Recently, an official of the Finance Ministry in the Hamas-controlled Gaza Strip announced that since 2006 the office had not received a single report of corruption. Whether or not this is true, the fact is that Hamas corruption is not only pervasive in Gaza, it has also been detrimental to the greater social and economic good.
The principal vehicle of Hamas corruption is excessive taxation. One of Gaza’s biggest revenue cows, tunnel smuggling into Egypt’s Sinai Peninsula, has borne the brunt of this graft. For the over 1,200 tunnels, tariffs of up to 15 percent are imposed on the thousands of tons of goods being brought in daily. Yet most are collected off the books, and of the 2,400 near-millionaires in Gaza, most are Hamas affiliates responsible for monitoring tunnels, according to Palestinian Authority officials. This is why when private tunnels began drawing business away from tunnels run by those close to Hamas, the movement declared them illegal, and implemented a mandatory $3,000 license to continue operation.
Excessive levels of taxation and licensing are not unfamiliar to Gazans. The Peace Research Institute Oslo reports that in the last six years municipality taxes in Gaza have quadrupled, reaching up to 60-70 percent. Fees on birth certificates have been instituted, and vocational licenses have become mandatory for all small business owners. Water, electricity, and other basic goods also continue to be taxed.
So when Palestinian parliamentarian Jamal Nasser claimed that of the $540 million in spending in Hamas’ 2010 budget, only $60 million would come from taxation, analysts raised red flags. Unfortunately, taxation is only a part of the story of Hamas corruption.
Fraud is just as prevalent in Hamas institutions. One of the main avenues for financial assistance to Gazans, personal finance programs offered by banks, is entirely run and regulated by the Palestinian Monetary Authority in Ramallah. In fact, the authority has barred these banks from doing business with Hamas. Nevertheless, Hamas officially takes full credit and responsibility for these important services, according to various intelligence sources.
No different is the case of electricity. Since 2007 the Palestinian Authority has footed the bill for creating and distributing power in Gaza, and yet Hamas collectors continued to go door-to-door demanding bill payment from constituents. According to a July 10 U.S. House of Representatives hearing, titled “Chronic Kleptocracy: Corruption within the Palestinian Political Establishment,” this practice has existed for some time. However, Hamas continues to convey the message that electricity is a Hamas-provided service, and it continues to pocket bill payments that Ramallah has already footed.

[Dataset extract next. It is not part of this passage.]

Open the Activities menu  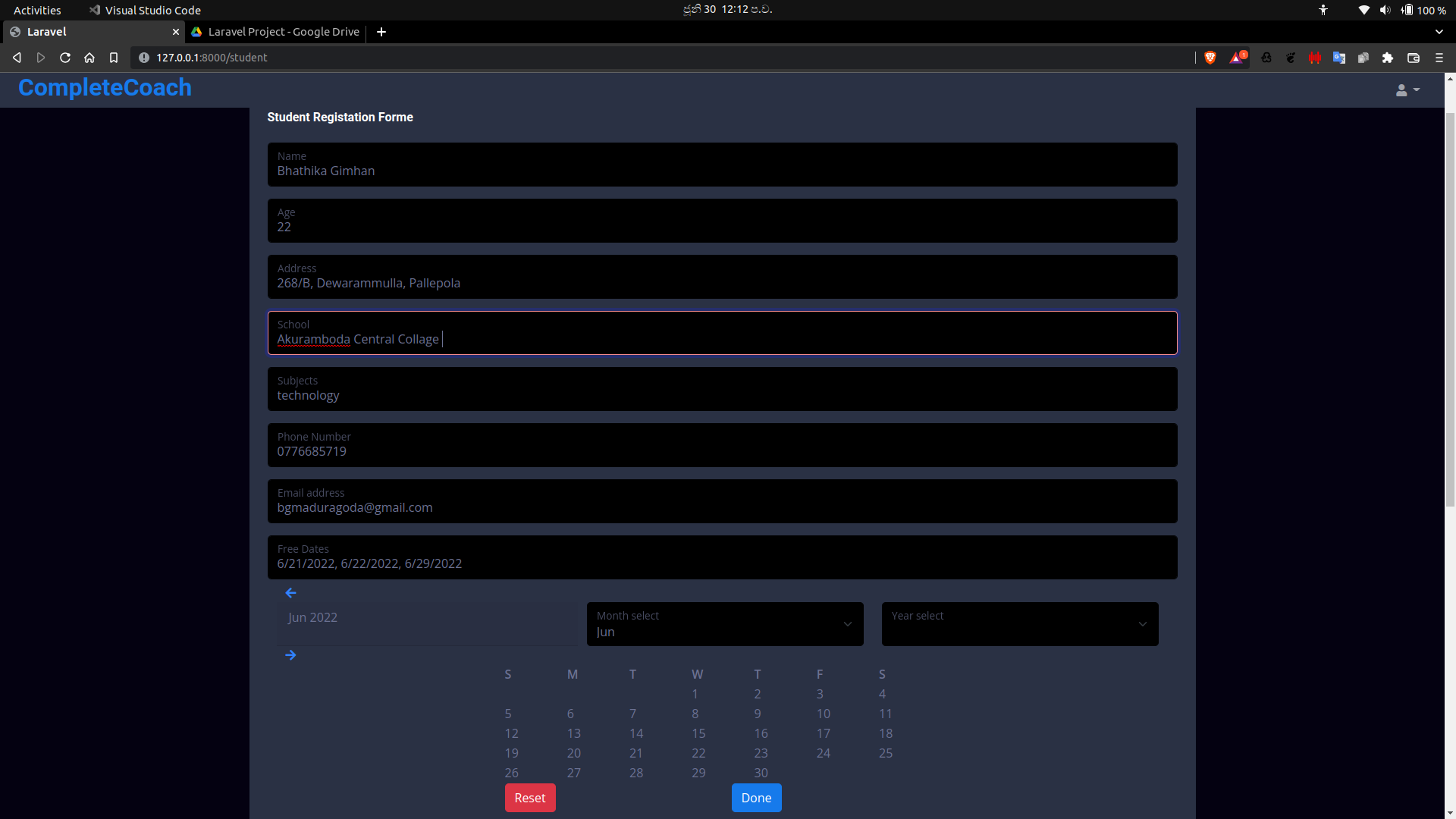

Aside from the excessive taxation and fraud, Hamas is also guilty of large-scale bribery. While more than a third of the Gaza population remains unemployed and below the poverty line, sources report that between 40,000 and 77,000 Hamas loyalists are on the party’s payroll.
According to the Washington Institute for Near East Policy, these employees often do not work, but receive paychecks nonetheless. Meanwhile, Hamas continues to sell land exclusively to Hamas members, further alienating any prospects of civilian economic development.
So what are the consequences of this rampant graft? For one, the public sector is deteriorating. Since 2007, educators have been on strike as their paychecks were cut (1,500 employees have stopped receiving pay altogether). Experienced and qualified Fatah supporters have been replaced with Hamas loyalists. The United Nations Relief and Works Agency has intervened, offering an annual $200 million for education services that reach one in three Gazans.
Health care is not much better off. In 2007, 50 percent of doctors and nurses went on strike, with Palestinian Authority-bankrolled employees primarily holding down the fort. Despite exorbitant taxation and a per-capita budget about equal to that of the Palestinian Authority, Hamas continues to find itself unable to pay its most important employees. The social services that it is purported to provide are meanwhile being bankrolled by outside entities.
Perhaps most importantly, as fraud goes unheeded and Hamas continues to take credit for any social successes that foreign parties provide, the party continues to remain in power. Through bribes, Hamas buys Palestinian support through its 77,000-large bureaucratic army and fraudulently takes credit for the good that is provided by outside organizations or the Palestinian Authority. Many continue to believe that public funds are actually being used in their favor, while others find no advantage in speaking otherwise. Hamas has been known to stifle not only business competitors, but those who speak out against it.
Three months ago, 57 percent of Gazans reported to the Palestinian Center for Policy and Survey Research that they perceived widespread corruption in their governing institution. So when the Finance Ministry announced that it had no recent corruption reports, maybe it was telling the truth. After all, despite the corruption that has shattered Gaza, the authoritarian state does not leave latent whistle-blowers many options. And Gazans continue to pay the price for it.
Tamir Haddad is a recent graduate of the University of Michigan. He wrote this commentary for The Daily Star.